Недоверчиво покосился на него отец:

— Офицер, а будто не слыхал! Шифровка!

— Шифровка? Кому?

Отец хмуро пожал плечами.

— Не-е! — суетился Овдокша. — В Кузоменье этот не проживал. Чужой! Ну, Пахолков… Ну! Навскидку вражину срезал с одной пули. Меня научил бы… Научишь?

* * *

Запор хлева с норовом. Бывало, мама просила: «Пособи, Феня, задвижка не поддается». Между бревнами щель, моя рука проходит, а мамина нет. Просуну руку и откину задвижку. А лужок-то росой осыпан, березы не шелохнут. И растворяю я ворота. Пеструха переступает порог.

Почему я допустила, чтобы мама одна бежала на пожар? Затмение, что ли, на меня пало?

Полнится бор шумом поветери, в короткие затишья различу внезапно, как далеко-далеко петух пропоет, полуночник бессонный, раз гудок пароходный долетел — и больно и тяжело было слышать эти голоса прежней жизни.

Воспользовавшись тем, что мы с «грибником» занимались, соседи-то наши очистили балаган, ушли не прощаясь.

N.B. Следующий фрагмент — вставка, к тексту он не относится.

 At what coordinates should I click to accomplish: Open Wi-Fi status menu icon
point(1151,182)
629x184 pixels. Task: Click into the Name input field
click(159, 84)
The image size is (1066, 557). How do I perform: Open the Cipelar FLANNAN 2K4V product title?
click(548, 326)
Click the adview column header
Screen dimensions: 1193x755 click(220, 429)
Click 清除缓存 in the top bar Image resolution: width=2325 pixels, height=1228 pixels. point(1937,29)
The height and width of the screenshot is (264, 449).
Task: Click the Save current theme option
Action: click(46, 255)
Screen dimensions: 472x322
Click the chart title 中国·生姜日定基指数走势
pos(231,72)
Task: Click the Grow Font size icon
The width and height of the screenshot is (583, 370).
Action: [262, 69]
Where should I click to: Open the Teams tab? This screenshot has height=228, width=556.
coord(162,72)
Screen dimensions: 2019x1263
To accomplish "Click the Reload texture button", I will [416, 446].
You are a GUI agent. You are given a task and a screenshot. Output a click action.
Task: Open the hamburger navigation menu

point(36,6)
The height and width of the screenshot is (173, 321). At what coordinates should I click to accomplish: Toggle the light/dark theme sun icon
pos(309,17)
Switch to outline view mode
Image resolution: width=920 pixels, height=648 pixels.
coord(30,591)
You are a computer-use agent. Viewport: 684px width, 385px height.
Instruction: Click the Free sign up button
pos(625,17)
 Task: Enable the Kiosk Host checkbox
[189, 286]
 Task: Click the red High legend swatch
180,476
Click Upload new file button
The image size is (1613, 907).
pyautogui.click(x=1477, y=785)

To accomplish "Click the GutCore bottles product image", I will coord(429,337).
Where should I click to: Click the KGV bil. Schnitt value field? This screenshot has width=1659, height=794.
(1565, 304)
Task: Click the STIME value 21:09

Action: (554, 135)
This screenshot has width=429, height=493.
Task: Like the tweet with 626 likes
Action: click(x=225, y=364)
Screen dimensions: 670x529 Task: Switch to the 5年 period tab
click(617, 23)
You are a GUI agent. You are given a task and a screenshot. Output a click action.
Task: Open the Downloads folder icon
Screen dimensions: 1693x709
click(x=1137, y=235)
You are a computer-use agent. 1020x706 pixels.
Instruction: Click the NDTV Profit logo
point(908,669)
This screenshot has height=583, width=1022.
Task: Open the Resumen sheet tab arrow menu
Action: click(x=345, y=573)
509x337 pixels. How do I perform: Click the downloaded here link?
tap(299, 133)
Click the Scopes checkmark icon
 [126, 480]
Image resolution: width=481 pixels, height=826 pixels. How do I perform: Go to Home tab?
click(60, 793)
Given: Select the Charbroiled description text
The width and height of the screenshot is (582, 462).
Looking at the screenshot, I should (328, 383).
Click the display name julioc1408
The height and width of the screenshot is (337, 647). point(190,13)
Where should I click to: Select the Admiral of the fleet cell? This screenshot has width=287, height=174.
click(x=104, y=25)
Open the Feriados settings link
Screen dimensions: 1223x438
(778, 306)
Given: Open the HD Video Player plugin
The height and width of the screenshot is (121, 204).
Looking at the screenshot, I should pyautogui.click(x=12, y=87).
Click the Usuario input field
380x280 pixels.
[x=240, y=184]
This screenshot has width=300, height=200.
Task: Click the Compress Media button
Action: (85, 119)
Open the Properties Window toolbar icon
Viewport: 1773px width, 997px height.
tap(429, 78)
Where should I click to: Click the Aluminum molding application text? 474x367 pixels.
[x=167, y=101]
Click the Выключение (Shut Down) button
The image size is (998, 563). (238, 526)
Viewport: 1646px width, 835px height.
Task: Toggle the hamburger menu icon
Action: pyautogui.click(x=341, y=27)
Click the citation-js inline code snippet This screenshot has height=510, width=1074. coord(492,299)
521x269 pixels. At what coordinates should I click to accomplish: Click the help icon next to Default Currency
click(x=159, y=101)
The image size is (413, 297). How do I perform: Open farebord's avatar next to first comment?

Зато прибыл представитель. Тимоха его провел — шито-крыто, никто не видал. «Представитель», — это-то что такое?

— Нич-чо! — бахвалился Овдокша. — Дадим белякам копоти. Положись на меня, Григорий Иванович, как на депутата.

Нервничал Пахолков, ожидая вызова.

— Есть вопрос, извини, Григорий Иванович.

— Говори.

— Как ты дезертировал, Григорий Иванович?

— Обыкновенно.

— Пожалуйста, конкретнее…

— А ради товарища. Вместе в госпитале отлеживались. Офицер он был. Офицеры, знаешь, не на одну колодку скроены! Замешан он был в антивоенной пропаганде. Большевик. На многое мне глаза открыл. Грозили ему неприятности. Партия приказала перейти на нелегальное положение. Так куда он один-то, если без палки не ходок? Дочка, — позвал меня тятя, — давай сюда. Пошли знакомиться. Викентий, и ты с нами.

Балаган как балаган. Поцелее разве, чем тот, где мы дневали. Очаг-камелек сложен из камней. В грудке золы дотлевают уголья.

За столом склонилась к карте девушка. Стриженая, в стираной-перестиранной гимнастерке.

— Разрешите представиться?

Перед кем тятя робеет? Дюжий, плечистый дядя — перед этой стрекозой?

Строгий взгляд девушки обежал Пахолкова и, задержавшись на мне, потеплел:

— Значит, ты Чернавушка? Звать меня Олей. Надеюсь, мы подружимся. Григорий Иванович, коса у вашей партизанки — чудо!

Меня она разве чуть выше. Тоненькая. Талию хоть в горсть зажми. Глаза синие-синие. У губ складки. Складки у губ и тонкие морщинки на лбу, похожие на паутинки.

Ручаюсь, Викентий Пудиевич был не меньше моего поражен: руки по швам, а брови надломились от недоумения. Не слышит, поди, что ему отец нашептывает: «Очень ценный работник. Кровь из носу, но чтоб волос с ее головы не упал».

Оля перекинулась несколькими словами с Пахолковым и сказала:

— Снимаемся, товарищи. Пора.

Отец запротестовал:

— Отдохнули бы, Ольга Сергеевна.

— Товарищ Достовалов, мы на фронте. Прошу без опеки.

Дождь посыпал. Тропа раскисла, бухаем по лужам и мокнем.

Это — фронт? У кого пушки, винтовки, у нас шомполка Овдокши, может заряженная солью, ребятишек с гороха пугать. И держим мы путь на хутор к тетке Поле. В подполье, что ли, займем позицию?